Exercise prompt:
Using the material that follows, output exactly the lines from the one containing "The width and height of the screenshot is (693, 662)." through the one containing "Given: Click the parts", with both ends kept.

Material provided:
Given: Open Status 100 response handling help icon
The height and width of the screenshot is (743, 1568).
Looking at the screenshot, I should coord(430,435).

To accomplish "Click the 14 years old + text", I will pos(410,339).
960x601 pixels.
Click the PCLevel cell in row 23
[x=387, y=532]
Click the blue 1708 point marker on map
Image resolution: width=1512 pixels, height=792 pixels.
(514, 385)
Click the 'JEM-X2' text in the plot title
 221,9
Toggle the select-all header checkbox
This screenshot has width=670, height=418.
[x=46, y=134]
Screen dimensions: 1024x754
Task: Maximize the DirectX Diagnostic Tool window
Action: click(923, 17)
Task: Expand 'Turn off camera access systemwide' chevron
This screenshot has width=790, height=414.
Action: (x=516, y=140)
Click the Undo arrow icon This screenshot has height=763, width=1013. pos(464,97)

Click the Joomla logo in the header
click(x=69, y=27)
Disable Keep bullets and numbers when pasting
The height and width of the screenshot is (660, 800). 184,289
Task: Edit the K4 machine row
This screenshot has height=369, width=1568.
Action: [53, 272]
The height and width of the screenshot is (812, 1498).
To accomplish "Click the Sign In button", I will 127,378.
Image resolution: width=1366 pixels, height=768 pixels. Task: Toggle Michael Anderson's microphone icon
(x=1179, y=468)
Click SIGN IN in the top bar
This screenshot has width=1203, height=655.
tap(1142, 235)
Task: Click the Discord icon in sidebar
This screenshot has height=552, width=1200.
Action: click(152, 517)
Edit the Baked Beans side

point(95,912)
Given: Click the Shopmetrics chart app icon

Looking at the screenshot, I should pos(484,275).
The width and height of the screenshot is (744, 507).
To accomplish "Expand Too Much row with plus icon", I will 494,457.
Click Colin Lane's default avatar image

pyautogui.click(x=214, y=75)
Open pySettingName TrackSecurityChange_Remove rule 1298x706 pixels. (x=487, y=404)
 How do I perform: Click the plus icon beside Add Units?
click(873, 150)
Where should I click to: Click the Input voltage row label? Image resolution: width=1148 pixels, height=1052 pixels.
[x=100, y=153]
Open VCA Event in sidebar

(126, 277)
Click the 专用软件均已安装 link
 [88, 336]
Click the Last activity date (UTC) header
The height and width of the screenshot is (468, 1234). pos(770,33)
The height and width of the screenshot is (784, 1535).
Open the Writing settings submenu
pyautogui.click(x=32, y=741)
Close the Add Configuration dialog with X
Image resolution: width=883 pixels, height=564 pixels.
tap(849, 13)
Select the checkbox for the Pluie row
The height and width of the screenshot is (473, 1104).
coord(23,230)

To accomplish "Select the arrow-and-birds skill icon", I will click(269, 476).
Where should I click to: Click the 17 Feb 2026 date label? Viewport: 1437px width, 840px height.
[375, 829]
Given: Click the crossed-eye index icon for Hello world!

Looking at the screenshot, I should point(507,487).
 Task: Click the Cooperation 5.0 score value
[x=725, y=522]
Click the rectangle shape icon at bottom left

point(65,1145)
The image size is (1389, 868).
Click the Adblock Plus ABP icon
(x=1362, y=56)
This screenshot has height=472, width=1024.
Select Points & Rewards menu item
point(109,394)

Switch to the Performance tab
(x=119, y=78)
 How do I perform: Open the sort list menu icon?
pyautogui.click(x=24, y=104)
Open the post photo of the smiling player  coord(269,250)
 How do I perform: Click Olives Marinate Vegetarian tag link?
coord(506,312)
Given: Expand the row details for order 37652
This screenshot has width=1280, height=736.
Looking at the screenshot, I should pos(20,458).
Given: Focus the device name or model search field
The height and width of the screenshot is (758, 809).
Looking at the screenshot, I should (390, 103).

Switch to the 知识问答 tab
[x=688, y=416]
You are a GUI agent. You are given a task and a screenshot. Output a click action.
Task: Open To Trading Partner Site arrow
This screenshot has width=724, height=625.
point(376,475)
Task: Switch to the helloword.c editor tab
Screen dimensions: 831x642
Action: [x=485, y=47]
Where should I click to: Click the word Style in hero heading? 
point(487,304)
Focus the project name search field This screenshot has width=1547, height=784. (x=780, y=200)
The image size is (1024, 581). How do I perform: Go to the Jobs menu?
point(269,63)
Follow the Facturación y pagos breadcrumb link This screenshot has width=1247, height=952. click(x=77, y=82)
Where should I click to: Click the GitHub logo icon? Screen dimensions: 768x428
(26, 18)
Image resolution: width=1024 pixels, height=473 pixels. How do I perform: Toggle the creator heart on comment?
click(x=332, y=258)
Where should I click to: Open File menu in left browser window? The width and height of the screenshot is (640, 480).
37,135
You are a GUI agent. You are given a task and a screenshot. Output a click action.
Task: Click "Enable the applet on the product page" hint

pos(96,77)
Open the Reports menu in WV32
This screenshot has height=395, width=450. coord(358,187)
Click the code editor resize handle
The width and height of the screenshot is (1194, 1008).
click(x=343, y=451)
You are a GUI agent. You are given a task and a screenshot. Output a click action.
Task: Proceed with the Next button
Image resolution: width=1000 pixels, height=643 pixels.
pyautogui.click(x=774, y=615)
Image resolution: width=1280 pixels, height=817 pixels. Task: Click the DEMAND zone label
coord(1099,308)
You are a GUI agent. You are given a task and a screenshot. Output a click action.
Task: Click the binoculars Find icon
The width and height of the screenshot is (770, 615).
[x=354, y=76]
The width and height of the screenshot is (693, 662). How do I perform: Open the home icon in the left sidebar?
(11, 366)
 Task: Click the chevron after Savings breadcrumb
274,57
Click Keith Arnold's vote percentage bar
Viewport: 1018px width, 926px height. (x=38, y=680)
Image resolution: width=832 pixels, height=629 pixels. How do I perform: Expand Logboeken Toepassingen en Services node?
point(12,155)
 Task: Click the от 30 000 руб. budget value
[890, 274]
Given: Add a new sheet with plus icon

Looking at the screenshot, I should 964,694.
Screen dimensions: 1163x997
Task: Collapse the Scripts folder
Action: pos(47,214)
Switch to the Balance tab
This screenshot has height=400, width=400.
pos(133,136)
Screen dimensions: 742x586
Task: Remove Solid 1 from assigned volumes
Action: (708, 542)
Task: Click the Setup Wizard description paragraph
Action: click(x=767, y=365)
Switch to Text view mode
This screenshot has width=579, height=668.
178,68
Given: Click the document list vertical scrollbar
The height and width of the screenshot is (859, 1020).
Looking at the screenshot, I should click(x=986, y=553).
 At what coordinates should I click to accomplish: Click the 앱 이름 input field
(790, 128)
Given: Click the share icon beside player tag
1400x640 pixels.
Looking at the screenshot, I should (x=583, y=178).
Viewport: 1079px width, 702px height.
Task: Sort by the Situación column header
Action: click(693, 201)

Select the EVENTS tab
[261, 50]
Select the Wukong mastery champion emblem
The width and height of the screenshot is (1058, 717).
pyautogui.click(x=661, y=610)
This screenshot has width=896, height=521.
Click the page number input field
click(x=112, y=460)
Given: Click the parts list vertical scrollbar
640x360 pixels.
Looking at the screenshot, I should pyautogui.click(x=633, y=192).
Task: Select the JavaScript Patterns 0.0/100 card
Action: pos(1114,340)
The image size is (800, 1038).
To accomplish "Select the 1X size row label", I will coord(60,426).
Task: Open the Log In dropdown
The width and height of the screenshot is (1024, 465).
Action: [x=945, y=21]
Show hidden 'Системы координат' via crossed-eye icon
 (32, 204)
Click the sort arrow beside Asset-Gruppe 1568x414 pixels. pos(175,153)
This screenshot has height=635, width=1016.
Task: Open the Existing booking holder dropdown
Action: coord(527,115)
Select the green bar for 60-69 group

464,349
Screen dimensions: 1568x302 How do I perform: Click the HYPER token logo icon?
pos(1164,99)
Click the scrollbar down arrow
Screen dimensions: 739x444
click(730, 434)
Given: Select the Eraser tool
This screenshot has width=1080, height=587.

Written reply:
The width and height of the screenshot is (693, 662). How do I perform: Open the home icon in the left sidebar?
(11, 366)
 Task: Click the chevron after Savings breadcrumb
274,57
Click Keith Arnold's vote percentage bar
Viewport: 1018px width, 926px height. (x=38, y=680)
Image resolution: width=832 pixels, height=629 pixels. How do I perform: Expand Logboeken Toepassingen en Services node?
point(12,155)
 Task: Click the от 30 000 руб. budget value
[890, 274]
Given: Add a new sheet with plus icon

Looking at the screenshot, I should 964,694.
Screen dimensions: 1163x997
Task: Collapse the Scripts folder
Action: pos(47,214)
Switch to the Balance tab
This screenshot has height=400, width=400.
pos(133,136)
Screen dimensions: 742x586
Task: Remove Solid 1 from assigned volumes
Action: (708, 542)
Task: Click the Setup Wizard description paragraph
Action: click(x=767, y=365)
Switch to Text view mode
This screenshot has width=579, height=668.
178,68
Given: Click the document list vertical scrollbar
The height and width of the screenshot is (859, 1020).
Looking at the screenshot, I should click(x=986, y=553).
 At what coordinates should I click to accomplish: Click the 앱 이름 input field
(790, 128)
Given: Click the share icon beside player tag
1400x640 pixels.
Looking at the screenshot, I should (x=583, y=178).
Viewport: 1079px width, 702px height.
Task: Sort by the Situación column header
Action: click(693, 201)

Select the EVENTS tab
[261, 50]
Select the Wukong mastery champion emblem
The width and height of the screenshot is (1058, 717).
pyautogui.click(x=661, y=610)
This screenshot has width=896, height=521.
Click the page number input field
click(x=112, y=460)
Given: Click the parts list vertical scrollbar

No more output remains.